November 17, 2009 by admin  
Filed under All Blogs, Politics & Activism

States don’t just exist - they actively exist. It is as difficult for a state to gain sovereignty and existence as it is to sustain them. And how states sustain both tells us a lot about their sense of national security. National security with regards to terrorism breaks down into two types: domestic and international. The former being terrorism perpetrated by American citizens on U.S. soil and the latter being foreign threats faced by the U.S. either on its own soil or abroad.

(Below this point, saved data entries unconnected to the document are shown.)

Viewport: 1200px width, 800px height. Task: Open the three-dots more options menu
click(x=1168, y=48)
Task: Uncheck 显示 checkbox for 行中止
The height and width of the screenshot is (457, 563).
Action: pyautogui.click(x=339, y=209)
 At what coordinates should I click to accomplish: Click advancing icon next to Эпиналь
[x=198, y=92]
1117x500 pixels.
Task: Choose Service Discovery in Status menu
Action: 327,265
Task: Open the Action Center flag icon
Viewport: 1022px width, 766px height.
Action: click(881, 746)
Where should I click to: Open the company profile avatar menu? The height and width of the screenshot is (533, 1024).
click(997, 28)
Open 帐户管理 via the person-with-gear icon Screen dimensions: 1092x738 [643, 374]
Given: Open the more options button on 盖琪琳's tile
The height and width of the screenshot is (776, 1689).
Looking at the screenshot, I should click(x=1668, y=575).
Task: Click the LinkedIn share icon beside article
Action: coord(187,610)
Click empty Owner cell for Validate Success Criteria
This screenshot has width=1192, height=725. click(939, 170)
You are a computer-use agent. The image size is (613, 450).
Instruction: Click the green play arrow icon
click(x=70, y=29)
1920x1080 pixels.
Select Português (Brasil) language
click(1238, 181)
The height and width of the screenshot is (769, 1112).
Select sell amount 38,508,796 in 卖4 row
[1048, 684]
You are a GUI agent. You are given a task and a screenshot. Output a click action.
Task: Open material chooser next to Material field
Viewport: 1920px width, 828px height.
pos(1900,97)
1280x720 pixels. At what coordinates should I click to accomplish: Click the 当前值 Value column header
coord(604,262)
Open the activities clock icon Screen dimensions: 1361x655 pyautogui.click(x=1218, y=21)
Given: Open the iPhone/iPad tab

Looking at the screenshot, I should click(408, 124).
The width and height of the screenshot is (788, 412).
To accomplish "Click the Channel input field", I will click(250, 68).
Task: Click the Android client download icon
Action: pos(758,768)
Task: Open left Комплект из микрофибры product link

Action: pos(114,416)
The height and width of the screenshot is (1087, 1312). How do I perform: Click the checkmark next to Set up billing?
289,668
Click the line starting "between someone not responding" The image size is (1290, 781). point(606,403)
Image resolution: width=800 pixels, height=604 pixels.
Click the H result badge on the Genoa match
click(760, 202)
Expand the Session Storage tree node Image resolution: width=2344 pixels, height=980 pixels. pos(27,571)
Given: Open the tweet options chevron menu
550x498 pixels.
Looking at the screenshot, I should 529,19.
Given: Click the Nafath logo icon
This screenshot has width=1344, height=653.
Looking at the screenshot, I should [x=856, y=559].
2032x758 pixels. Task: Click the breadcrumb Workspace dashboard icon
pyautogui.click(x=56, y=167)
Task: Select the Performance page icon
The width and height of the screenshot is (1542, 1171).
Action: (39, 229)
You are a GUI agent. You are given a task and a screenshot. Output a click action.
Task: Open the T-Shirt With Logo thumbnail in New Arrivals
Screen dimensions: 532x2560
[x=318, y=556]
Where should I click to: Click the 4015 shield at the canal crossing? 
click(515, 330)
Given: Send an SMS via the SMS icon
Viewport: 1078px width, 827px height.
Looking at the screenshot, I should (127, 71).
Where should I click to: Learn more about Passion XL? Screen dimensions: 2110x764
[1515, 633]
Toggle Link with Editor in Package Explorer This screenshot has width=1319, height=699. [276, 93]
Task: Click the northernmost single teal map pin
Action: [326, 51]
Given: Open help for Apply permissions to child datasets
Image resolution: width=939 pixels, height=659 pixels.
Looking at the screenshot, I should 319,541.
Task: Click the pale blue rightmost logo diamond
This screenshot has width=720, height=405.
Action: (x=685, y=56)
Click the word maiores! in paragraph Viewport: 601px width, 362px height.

With all the focus on international terrorism since 2001, it may seem as though American sovereignty and existence are contingent upon the elimination of imminent, foreign threats. But according to FBI reports between 2002 and 2005, twenty-three of the twenty-four recorded terrorist incidents against the United States were domestic. Minus one white supremacist firebombing of a synagogue, the other twenty-three domestic attacks were carried out by extremist environmental and animal rights group.

The sole international terrorist incident involved an Egyptian national killing two at Los Angeles Airport.

Before the pro-war advocates tell you there was only one such international incident because of Bush’s decision to wage wars against Islamic fundamentalism, also know that between 1980 and 2000, 250 of the 335 suspected terrorist acts against the United States were domestic. It appears that the same animal-loving, tree-hugging, white-supremacist type individuals of today have been targeting the wellbeing of the United States longer than Osama himself. And as a result, American national security may be ruling out the probability that it faces a great danger from members of its own state than it does from pro-bin Laden fanatics hiding in the caves of north-western Pakistan.

With two abysmal wars waging onwards in Iraq and Afghanistan, many are asking the same sorts of questions. Namely, is America really that much safer than it was just before the 9/11 attacks? Is it as unsafe now as it was prior to 2001?

Since 2001, national security measures of the United States have focused on preventing imminent threats from abroad. These measures have narrowed their focus on Islamic groups and individuals – making the assumption that because 9/11 was perpetrated by Muslims, the biggest threat to US national security must continue to come from the Islamic world. Additional assumptions must also exclude the probability that increased terrorist activity from Islamic communities were reactionary to pre-emptive American action. After all, if such wasn’t excluded, one could argue that the United States was engaging in terrorism and facing the opposition out of defense.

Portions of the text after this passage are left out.